* Requirement: Give the lines from the one containing "Click the キーワード input field" through the one containing "click(293, 277)", both included, as a Markdown table with columns Nr and Line, skipping blank lines and leaving out the pictures.

* Information supplied:
------------------------------------

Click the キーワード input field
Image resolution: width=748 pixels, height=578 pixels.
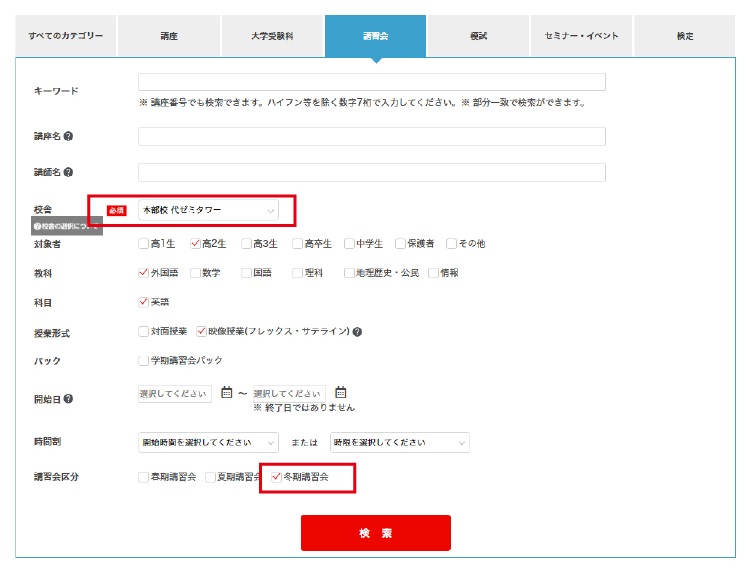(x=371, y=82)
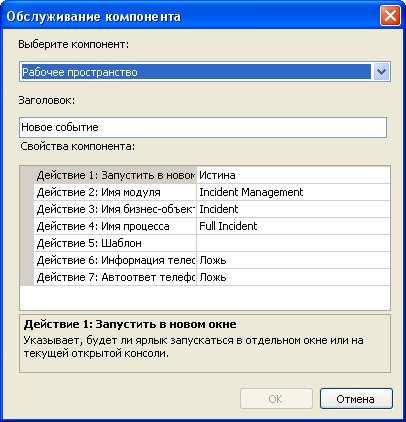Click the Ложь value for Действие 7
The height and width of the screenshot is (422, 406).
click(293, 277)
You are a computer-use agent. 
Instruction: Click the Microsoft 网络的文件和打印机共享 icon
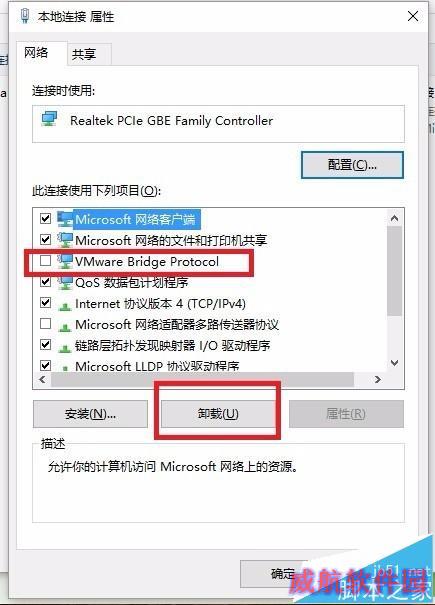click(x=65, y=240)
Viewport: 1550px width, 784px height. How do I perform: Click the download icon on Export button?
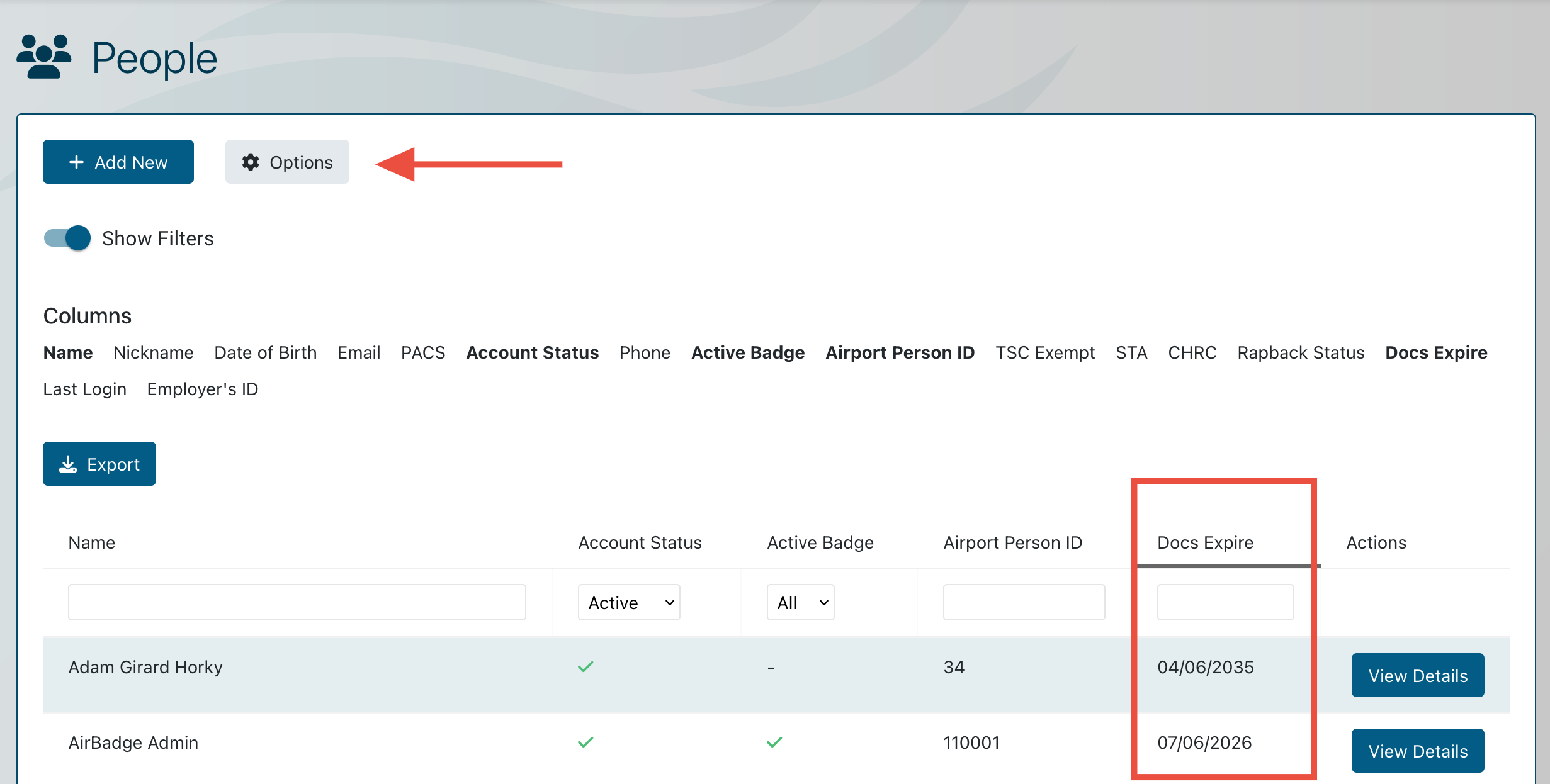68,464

------------------------------------

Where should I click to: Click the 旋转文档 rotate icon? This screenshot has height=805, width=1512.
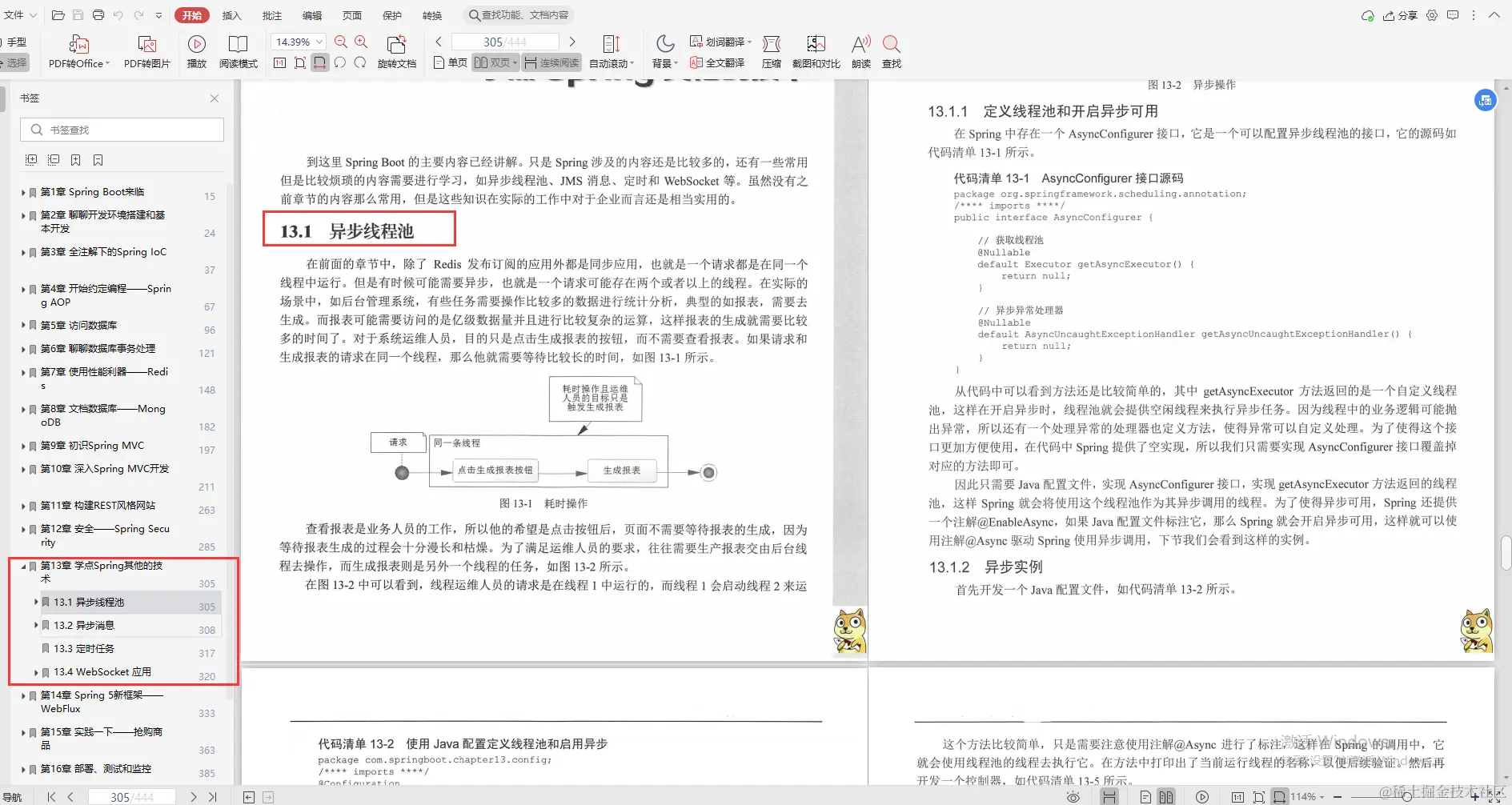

------------------------------------

* Reply to the task:
| Nr | Line |
|---|---|
| 1 | Click the キーワード input field |
| 2 | Image resolution: width=748 pixels, height=578 pixels. |
| 3 | (x=371, y=82) |
| 4 | Click the Ложь value for Действие 7 |
| 5 | The height and width of the screenshot is (422, 406). |
| 6 | click(293, 277) |